13 May 2026

The Class of Viet Nam


  

Phil Caputo died this week past.  The obituaries all led with A Rumor of War, which is fine, it’s a very good book, but he wrote a dozen more.  My personal favorite of his novels is the first, Horn of Africa, and of his combat journalism, Means of Escape.  He was, of course, a Marine veteran of Viet Nam, and he went back ten years later to cover the fall of Saigon.  I think it was Bogdanovich who said John Ford was the laureate of lost causes and last stands, but Phil Caputo knew the vanities of command and the fatigue of the battlefield as well as anybody, and over the years, he went to war in our place many times. 


There are, at last count, something like thirty thousand books written about the U.S. war in Viet Nam.  If you study it with any attention, you’re going to read Bernard Fall, and Frances Fitzgerald, and Neil Sheehan, for strategy and the political stakes, but I was thinking, when I learned Phil Caputo was dead, that there are in fact an essential few books that were written by guys who were there.  A Rumor of War is one; Ron Kovic, Born on the Fourth of July; and the indispensable Tim O’Brien, Going After Cacciato, If I Die in a Combat Zone, The Things They Carried.  Michael Herr’s Dispatches – although he was a reporter, not a combat soldier - and Frank Snepp’s Decent Interval, Snepp not uniformed military either, but CIA counterintelligence, stationed in Saigon. 

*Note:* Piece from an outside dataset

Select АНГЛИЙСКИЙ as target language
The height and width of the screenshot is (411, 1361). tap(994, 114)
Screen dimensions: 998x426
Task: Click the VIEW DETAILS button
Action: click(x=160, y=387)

We might call them the Class of Viet Nam.  They were roughly of an age, and roughly my age, Caputo a couple of years older, Tim O’Brien a year younger.  They were shaped by the common experience.  If you read their stories, you catch a glimpse of something seen at right angles, not just the loss of innocence, or adrenaline and endorphins, their immediate reaction to the threat environment, but something inward and unspoken.  These are kids, or not far removed, trying to understand their own natures, but they’re not at football practice, or working a summer job at the DQ, or trying to get bare tit in the back of a ‘60 Chevy.  This is a different ordering of the world.  And what they found there, what they weren’t equipped to reason with, was the random math, the arbitrary cost-benefit ratio, the fact that it didn’t make any difference to the plot who lived or who died, because it wasn’t their storyline.    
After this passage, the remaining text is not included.